Pakistani Catholic Church condemns Hina Saleem's murder
Lahore (AsiaNews) Mgr Lawrence John Saldanha, archbishop of Lahore, has condemned the murder of Hina Saleem, which took place in Italy at the hands of her father with the complicity of her entire family. "There is no justification of such killing for the sake for the family's honour," he told AsiaNews. In Pakistan honour killing remains a widespread phenomenonsome 1015 cases were reported last year.
Mohammed Saleem cut his daughter's throat on August 11 because she refused an arranged marriage and instead wanted to integrate into Italian society. Not only did she work in a bar where alcoholic beverages were served but, worse of all, she had entered in a common law relationship with a 30-year-old Italian man. For her family, the scandal was too much to bear.
"It is an old and unjust feudal practice in Pakistan that denies women the right to make decisions on their own," explained Mgr Saldanha, who also heads the Catholic Bishop's Conference of Pakistan. "Because of such a practice, honour killings often occur.
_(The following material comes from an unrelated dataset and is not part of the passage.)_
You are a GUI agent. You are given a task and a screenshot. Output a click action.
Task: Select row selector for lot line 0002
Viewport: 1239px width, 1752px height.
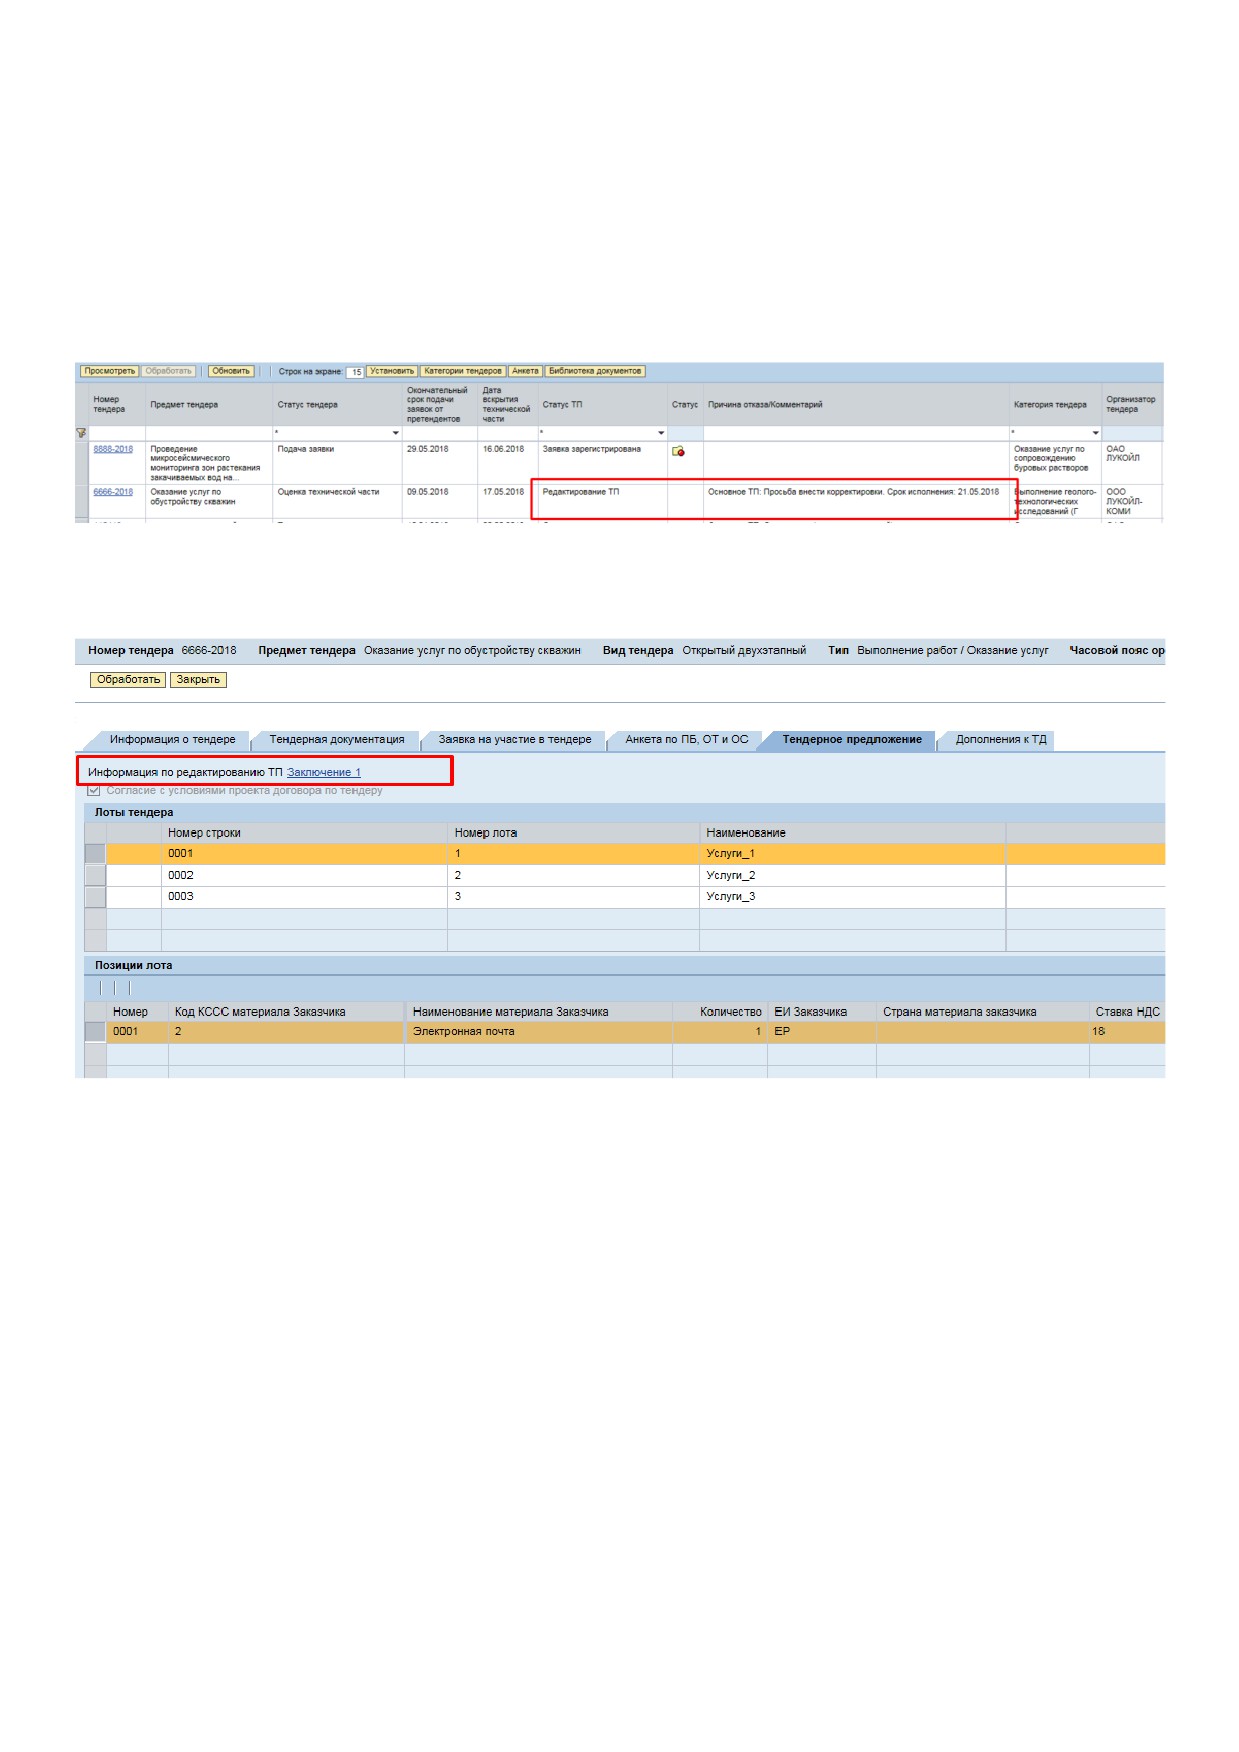coord(95,875)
Although it is rare, it even happens among Christians".
"Once they reach a certain age, freely choosing one's spouse is s fundamental rights and we cannot deny it," the archbishop added.
Thinking about the integration of Pakistanis living abroad, he stressed that "this type of incidents is earning Pakistan a bad name. People who go to foreign countries should accept to live in an international culture, adhere to international values based on universal human rights. And if they cannot adjust to international values and norms, they should come back to Pakistan."
According to Peter Jacob, executive secretary to the National Commission on Justice and Peace, honour crimes are commonplace in Pakistan and the government is not doing enough to discourage them.
"If this murder happened in Pakistan, the grandfather or the mother of the killed girl would have gone to the police station to report the case against the murderer. This would make them both plaintiffs as well as guardians of the accused. The murderer would be arrested, sent to jail, and after some time, he would be forgiven. This way within a couple of months he would be free."
Jacob and other groups and NGOs have been campaigning to abolish laws that are discriminatory towards minorities and women. But "the government doesn't really listen. Although it implemented some changes in 2004 so that honour killings are now considered common murders, it has failed to apply them".
According to Madadgaar, an organization set up by Lawyers for Human Rights and Legal Aid (LHRLA) and UNICEF, 1015 honour killings occurred in 2005 compared to 1,349 the previous year. But for LHRLA president Zia Ahmed Awan, the figures do not paint the actual picture since it is estimated that only one honour killing in ten gets reported.